Selaras dengan itu, Zubair bin ‘Adi pernah berkata: “Kami pernah mendatangi Anas bin Malik RA, untuk mengutarakan kepadanya keluh kesah kami tentang ulah Al-Hajjaj (bin Yusuf). Maka beliau menjawab: bersabarlah kalian, sebab tidaklah kalian berada pada suatu zaman melainkan zaman setelahnya lebih buruk daripada sebelumnya, sampai kalian menjumpai Rabb kalian (hingga datangnya hari kiamat). Aku mendengar hal ini dari Rasulullah SAW (H.R Bukhari).
Hidup ini adalah pertanyaan, dan Islam hadir sebagai jawaban. Maka sudah sepatutnya kita mencari solusi dari permasalahan ini dari konteks syari’at Islam yang terabadikan di dalam Al-Quran dan Sunnah. Ya, syari’at-syari’at dan adab-adab dalam Islam bermuara pada satu makna besar, yakni pentingnya waktu dan nilainya pada setiap sisi dan bagiannya.
Momentum pergantian tahun baru hijriah diawali ketika Rasulullah SAW dan kaum muslimin Mekkah saat itu sudah sangat banyak merasakan penderitaan dari kekejaman kaum kafir Quraisy, untuk menghindari itu, Rasulullah SAW memerintahkan kaum muslimin untuk berhijrah ke Madinah. Dengan niat sembari menyelamatkan syari’at Allah SWT. Momentum inilah yang kemudian dijadikan oleh Sayyidina Umar bin Khattab sebagai titik mula penanggalan tahun hijriah berdasarkan pada pergerakan bulan mengelilingi bumi. Yang akhirnya kita peringati setiap dua belas bulan sekali.
Sudah jelas, sebagai solusinya, Islam senantiasa menganjurkan umatnya berhijrah. Pada dasarnya hijrah bermakna pindahnya seseorang dari negeri kufur menuju negeri Islam atau negeri aman. Ia juga berarti hijrah hal, yaitu berpindahnya dari kondisi yang buruk kepada kondisi yang lebih baik. Ibnu Hajar berkata: “Hijrah itu dua jenis; lahiriyah dan batiniyah. Hijrah batin adalah meninggalkan seruan nafsu dan kehendak jahat, sedangkan hijrah lahir adalah meninggalkan fitnah untuk menjaga agama”. Oleh karena itu Rasulullah SAW bersabda: “Seorang muslim itu adalah orang yang membuat nyaman orang orang muslim lainnya dari lidah dan tangannya. Sedangkan orang berhijrah itu (Muhajir) adalah orang yang meninggalkan segala larangan Allah”. (H.R bukhari).
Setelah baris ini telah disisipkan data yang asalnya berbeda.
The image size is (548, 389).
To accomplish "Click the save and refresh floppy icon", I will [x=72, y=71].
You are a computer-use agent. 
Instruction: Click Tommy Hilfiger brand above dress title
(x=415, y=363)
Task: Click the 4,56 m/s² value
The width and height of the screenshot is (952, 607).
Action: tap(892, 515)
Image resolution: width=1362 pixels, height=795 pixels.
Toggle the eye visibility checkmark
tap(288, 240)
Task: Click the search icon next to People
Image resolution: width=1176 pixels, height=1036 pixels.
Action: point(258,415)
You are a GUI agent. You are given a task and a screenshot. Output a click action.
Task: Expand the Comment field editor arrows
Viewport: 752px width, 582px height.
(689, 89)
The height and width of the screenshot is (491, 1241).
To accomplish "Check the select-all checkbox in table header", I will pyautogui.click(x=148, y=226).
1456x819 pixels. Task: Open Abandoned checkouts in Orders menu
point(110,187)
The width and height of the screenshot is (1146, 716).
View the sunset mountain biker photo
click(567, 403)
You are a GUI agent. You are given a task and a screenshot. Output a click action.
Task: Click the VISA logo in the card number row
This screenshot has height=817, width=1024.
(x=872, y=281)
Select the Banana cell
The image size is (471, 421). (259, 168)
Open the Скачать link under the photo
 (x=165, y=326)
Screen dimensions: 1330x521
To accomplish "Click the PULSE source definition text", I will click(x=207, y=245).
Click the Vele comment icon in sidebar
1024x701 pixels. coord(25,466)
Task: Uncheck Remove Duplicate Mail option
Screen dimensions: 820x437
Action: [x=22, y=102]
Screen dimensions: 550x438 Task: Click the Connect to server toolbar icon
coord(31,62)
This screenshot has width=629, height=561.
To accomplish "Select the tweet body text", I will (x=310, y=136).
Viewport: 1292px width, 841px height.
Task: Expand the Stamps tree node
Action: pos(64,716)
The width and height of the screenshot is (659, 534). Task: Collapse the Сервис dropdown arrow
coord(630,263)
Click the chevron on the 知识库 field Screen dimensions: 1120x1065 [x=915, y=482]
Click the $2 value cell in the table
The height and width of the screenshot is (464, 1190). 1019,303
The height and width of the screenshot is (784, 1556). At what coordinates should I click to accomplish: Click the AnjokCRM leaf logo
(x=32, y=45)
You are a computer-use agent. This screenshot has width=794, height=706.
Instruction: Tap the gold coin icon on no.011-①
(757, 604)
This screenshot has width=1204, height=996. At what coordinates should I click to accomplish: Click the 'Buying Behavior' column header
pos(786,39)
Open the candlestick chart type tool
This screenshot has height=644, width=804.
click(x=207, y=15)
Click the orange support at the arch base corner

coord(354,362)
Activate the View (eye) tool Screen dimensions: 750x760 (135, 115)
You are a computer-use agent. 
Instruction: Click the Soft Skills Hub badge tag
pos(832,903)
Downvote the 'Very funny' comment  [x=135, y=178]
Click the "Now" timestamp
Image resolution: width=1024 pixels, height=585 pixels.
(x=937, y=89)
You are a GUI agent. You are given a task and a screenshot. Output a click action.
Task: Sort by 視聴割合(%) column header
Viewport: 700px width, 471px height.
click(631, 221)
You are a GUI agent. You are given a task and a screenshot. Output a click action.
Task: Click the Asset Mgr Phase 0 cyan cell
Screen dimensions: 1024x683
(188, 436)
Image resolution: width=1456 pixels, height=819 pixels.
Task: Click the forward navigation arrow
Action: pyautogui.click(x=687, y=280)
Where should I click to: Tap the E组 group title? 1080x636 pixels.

Hijrah fisik hendaknya dilandasi dengan hijrah hati dan hijrah hati hendaknya dilandasi dengan kebaikan niat. Rasulullah bersabda : “barang siapa yang berhijrah kepada (kecintaan) Allah dan Rasulnya, maka ia berhijrah kepada (kecintaan) Allah dan Rasulnya, dan barang siapa yang berhijrah karena ingin mengejar gemerlap dunia, atau mengejar perempuan yang ingin dia nikahi, maka ia berhijrah kepada hal tersebut (yang dia niatkan)”.
Maka muhajir adalah orang yang berhijrah dari kecintaannya kepada selain Allah menuju kecintaan kepada-Nya, dari ketergantungan kepada selain-Nya menuju kepada-Nya, dari berharap kepada selain-Nya menuju kepada-Nya. Demikianlah makna epistemologis hijrah yang terintegrasikan dalam bangunan niat. di mana landasannya tidak lain hanyalah sikap taat, dan ikhlas hanya karena-Nya.
Di samping itu, hijrah adalah salah satu bentuk solusi atas tekanan kaum kafir dan demi efektivitas dakwah. Hijrah adalah tradisi para Nabi dan juga para Salaf As-Sholih. Nabi Musa AS berhijrah tatkala seruannya bertauhid ditentang hebat oleh Fir’aun. Imam Muhajir Ahmad bin Isa berhijrah tatkala kondisi Baghdad kala itu tidak kondusif lagi untuk kemurnian tauhid keluarganya, akhirnya beliau berhijrah ke Hadhramaut dan efektivitas dakwahnya kemudian berkembang pesat setelah beliau berhijrah.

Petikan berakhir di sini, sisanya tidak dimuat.